After you configure the global-level or VRF-level session limit and reconfigure the session limit, if the global-level or VRF-level session limit is below the initially configured session count, no new session is added; however, no current session is dropped.
Resource Management limits the level of usage of shared resources on a device. Shared resources on a device include:
Bandwidth
Connection states
Memory usage (per table)
Number of sessions or calls
Packets per second
Ternary content addressable memory (TCAM) entries
The Firewall Resource Management feature extends the zone-based firewall resource management from the class level to the VRF level and the global level. Class-level resource management provides resource protection for firewall sessions at a class level. For example, parameters such as the maximum session limit, the session rate limit, and the incomplete session limit protect firewall resources (for example, chunk memory) and keep these resources from being used up by a single class.

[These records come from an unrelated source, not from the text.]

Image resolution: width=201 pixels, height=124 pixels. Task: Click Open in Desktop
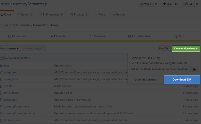pos(145,80)
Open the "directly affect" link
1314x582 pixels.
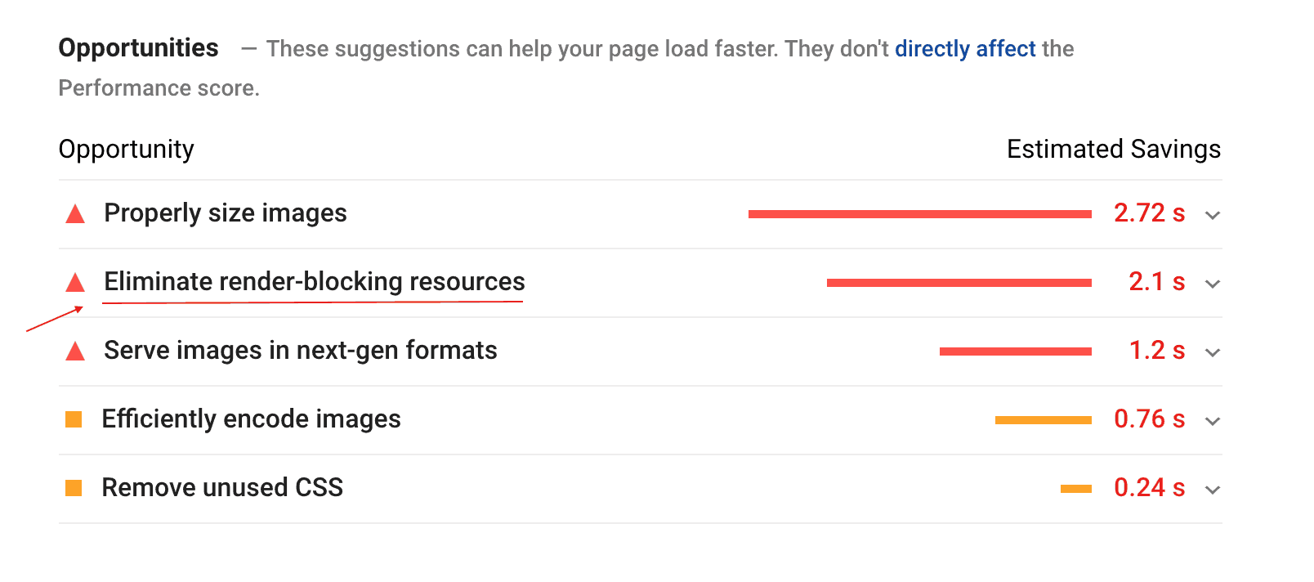(x=965, y=49)
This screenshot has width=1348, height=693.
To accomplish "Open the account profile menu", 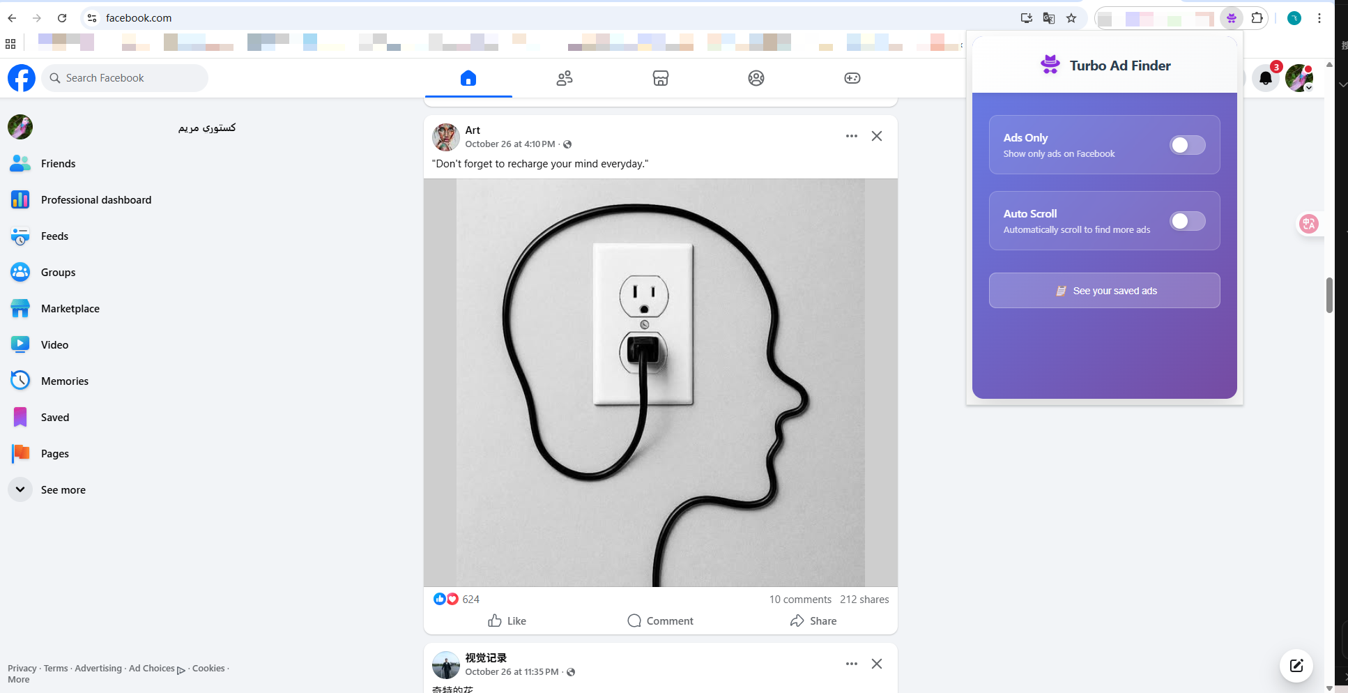I will [x=1299, y=78].
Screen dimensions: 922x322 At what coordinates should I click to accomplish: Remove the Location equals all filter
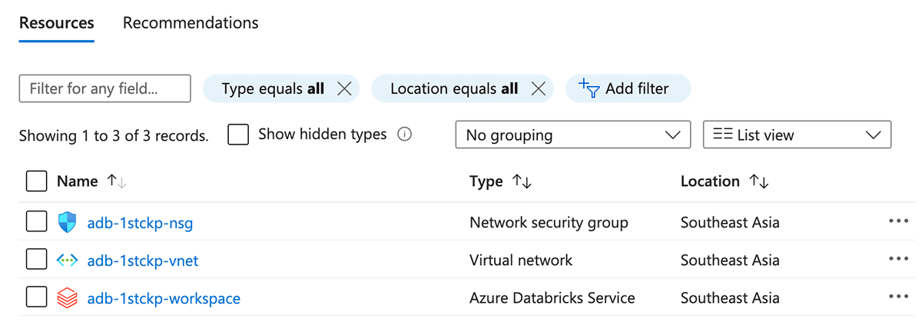[538, 89]
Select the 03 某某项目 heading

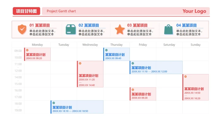[x=138, y=25]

When virtual routing and forwarding (VRF) instances share the same policy, a firewall session setup request from one VRF instance can make the total session count reach the maximum limit. When one VRF consumes the maximum amount of resources on a device, it becomes difficult for other VRF instances to share device resources. To limit the number of VRF firewall sessions, you can use the Firewall Resource Management feature.

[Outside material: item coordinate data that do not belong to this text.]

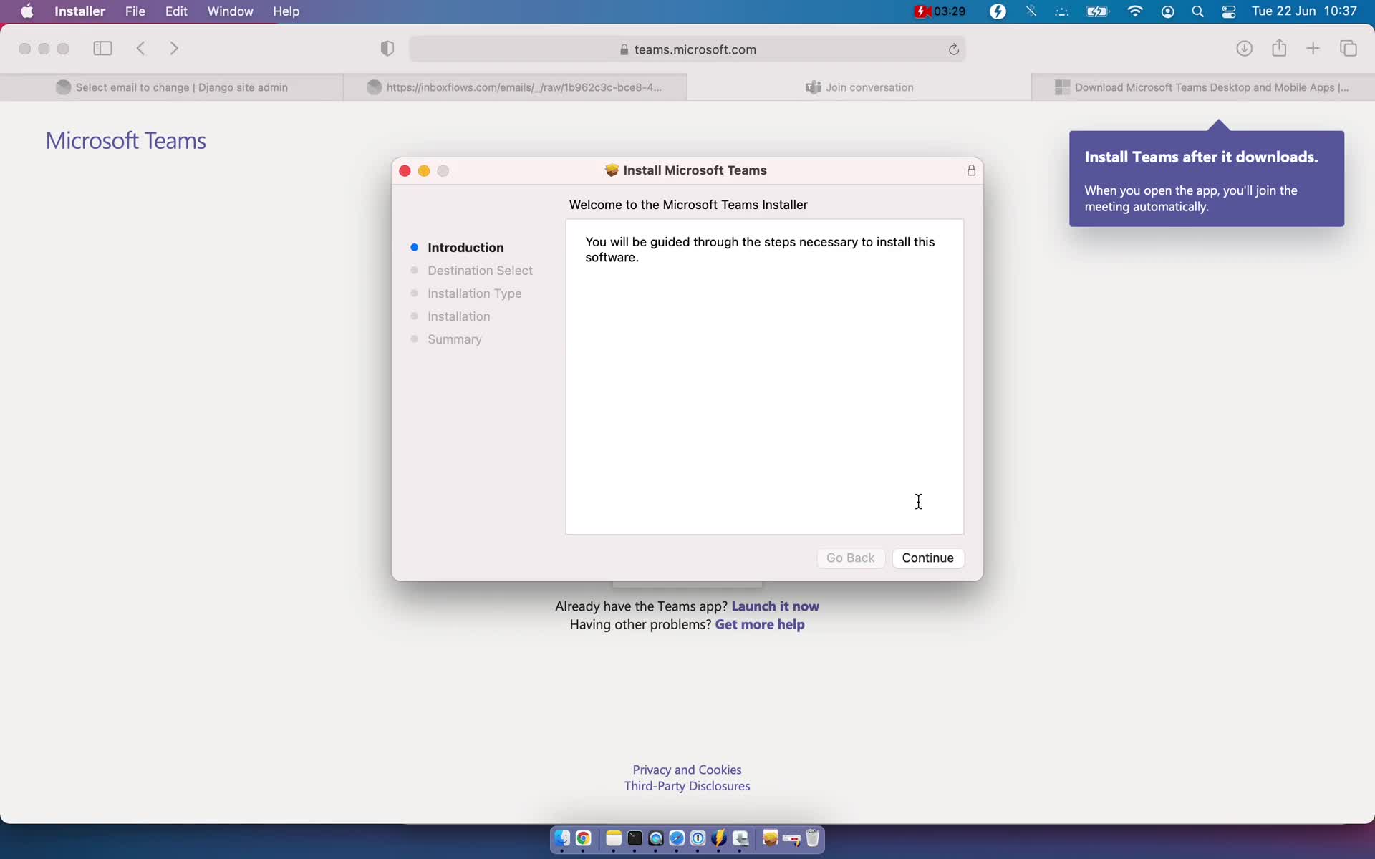Click Continue to proceed with installation
Image resolution: width=1375 pixels, height=859 pixels.
coord(927,556)
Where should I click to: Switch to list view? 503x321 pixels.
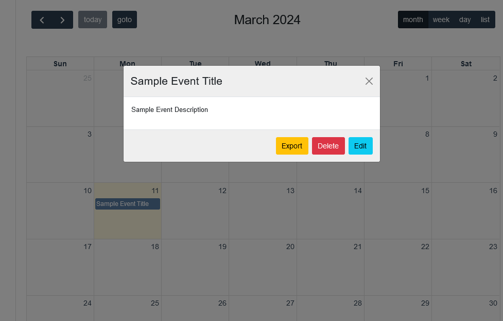pyautogui.click(x=485, y=20)
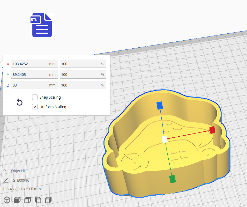Click the STL file icon
247x207 pixels.
click(42, 25)
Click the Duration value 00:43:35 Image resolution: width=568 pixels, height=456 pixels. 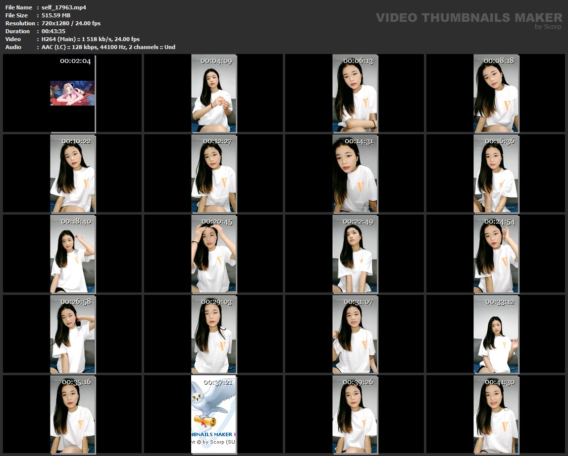53,31
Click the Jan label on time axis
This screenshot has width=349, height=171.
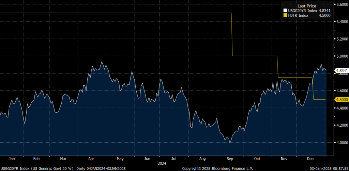coord(12,159)
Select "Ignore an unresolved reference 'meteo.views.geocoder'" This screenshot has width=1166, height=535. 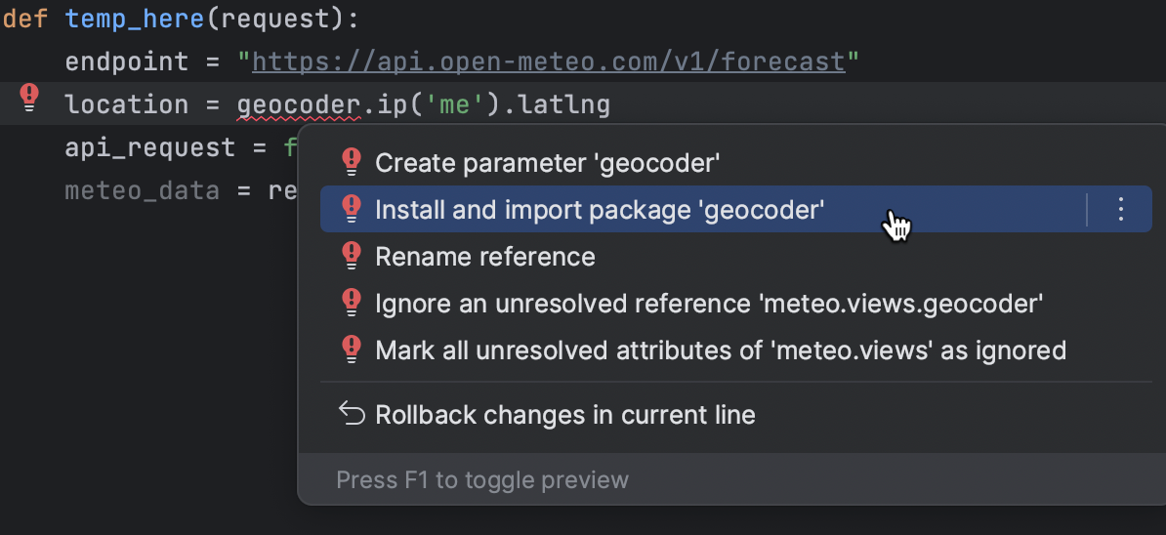click(x=709, y=304)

At the global level, the Firewall Resource Management feature helps limit the usage of resources at the global routing domain by firewall sessions.
The VRF-Aware Cisco IOS XE Firewall applies the Cisco IOS XE Firewall functionality to VPN Routing and Forwarding (VRF) interfaces when the firewall is configured on a service provider (SP) or large enterprise edge routers. SPs provide managed services to small and medium business markets.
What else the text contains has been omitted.